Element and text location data
************

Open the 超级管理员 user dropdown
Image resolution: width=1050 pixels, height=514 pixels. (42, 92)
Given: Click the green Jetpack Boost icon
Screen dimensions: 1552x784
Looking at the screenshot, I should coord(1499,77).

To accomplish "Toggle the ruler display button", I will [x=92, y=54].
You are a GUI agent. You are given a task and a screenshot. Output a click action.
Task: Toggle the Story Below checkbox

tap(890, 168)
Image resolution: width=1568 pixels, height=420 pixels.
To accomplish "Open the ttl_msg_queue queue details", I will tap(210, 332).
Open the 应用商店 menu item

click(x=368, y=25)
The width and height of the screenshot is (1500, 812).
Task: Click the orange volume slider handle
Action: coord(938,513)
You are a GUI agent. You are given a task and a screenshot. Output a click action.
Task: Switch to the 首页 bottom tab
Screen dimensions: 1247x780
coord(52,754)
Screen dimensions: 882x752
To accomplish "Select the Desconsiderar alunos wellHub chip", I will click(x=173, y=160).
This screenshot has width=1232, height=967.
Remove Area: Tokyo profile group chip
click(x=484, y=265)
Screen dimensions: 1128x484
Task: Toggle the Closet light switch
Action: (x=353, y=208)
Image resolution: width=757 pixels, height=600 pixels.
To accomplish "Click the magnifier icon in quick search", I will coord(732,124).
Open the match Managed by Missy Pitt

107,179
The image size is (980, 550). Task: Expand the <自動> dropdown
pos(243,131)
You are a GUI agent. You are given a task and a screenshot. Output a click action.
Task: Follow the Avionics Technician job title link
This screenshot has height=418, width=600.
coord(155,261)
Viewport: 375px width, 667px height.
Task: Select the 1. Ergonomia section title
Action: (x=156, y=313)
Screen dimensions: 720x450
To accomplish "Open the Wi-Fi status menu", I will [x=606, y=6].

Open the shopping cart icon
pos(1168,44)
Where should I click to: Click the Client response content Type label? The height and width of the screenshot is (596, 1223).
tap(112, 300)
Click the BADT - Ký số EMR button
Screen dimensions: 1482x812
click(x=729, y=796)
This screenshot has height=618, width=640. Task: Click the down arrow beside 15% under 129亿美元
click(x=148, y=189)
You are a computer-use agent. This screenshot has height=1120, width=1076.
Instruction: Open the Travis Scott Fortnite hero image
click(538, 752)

************

#### GIVEN INSTRUCTION:
Reproduce the entire listing above line for line, with no changes.

#### PROBLEM SOLUTION:
Open the 超级管理员 user dropdown
Image resolution: width=1050 pixels, height=514 pixels. (42, 92)
Given: Click the green Jetpack Boost icon
Screen dimensions: 1552x784
Looking at the screenshot, I should coord(1499,77).

To accomplish "Toggle the ruler display button", I will [x=92, y=54].
You are a GUI agent. You are given a task and a screenshot. Output a click action.
Task: Toggle the Story Below checkbox

tap(890, 168)
Image resolution: width=1568 pixels, height=420 pixels.
To accomplish "Open the ttl_msg_queue queue details", I will tap(210, 332).
Open the 应用商店 menu item

click(x=368, y=25)
The width and height of the screenshot is (1500, 812).
Task: Click the orange volume slider handle
Action: coord(938,513)
You are a GUI agent. You are given a task and a screenshot. Output a click action.
Task: Switch to the 首页 bottom tab
Screen dimensions: 1247x780
coord(52,754)
Screen dimensions: 882x752
To accomplish "Select the Desconsiderar alunos wellHub chip", I will click(x=173, y=160).
This screenshot has width=1232, height=967.
Remove Area: Tokyo profile group chip
click(x=484, y=265)
Screen dimensions: 1128x484
Task: Toggle the Closet light switch
Action: (x=353, y=208)
Image resolution: width=757 pixels, height=600 pixels.
To accomplish "Click the magnifier icon in quick search", I will coord(732,124).
Open the match Managed by Missy Pitt

107,179
The image size is (980, 550). Task: Expand the <自動> dropdown
pos(243,131)
You are a GUI agent. You are given a task and a screenshot. Output a click action.
Task: Follow the Avionics Technician job title link
This screenshot has height=418, width=600.
coord(155,261)
Viewport: 375px width, 667px height.
Task: Select the 1. Ergonomia section title
Action: (x=156, y=313)
Screen dimensions: 720x450
To accomplish "Open the Wi-Fi status menu", I will [x=606, y=6].

Open the shopping cart icon
pos(1168,44)
Where should I click to: Click the Client response content Type label? The height and width of the screenshot is (596, 1223).
tap(112, 300)
Click the BADT - Ký số EMR button
Screen dimensions: 1482x812
click(x=729, y=796)
This screenshot has height=618, width=640. Task: Click the down arrow beside 15% under 129亿美元
click(x=148, y=189)
You are a computer-use agent. This screenshot has height=1120, width=1076.
Instruction: Open the Travis Scott Fortnite hero image
click(538, 752)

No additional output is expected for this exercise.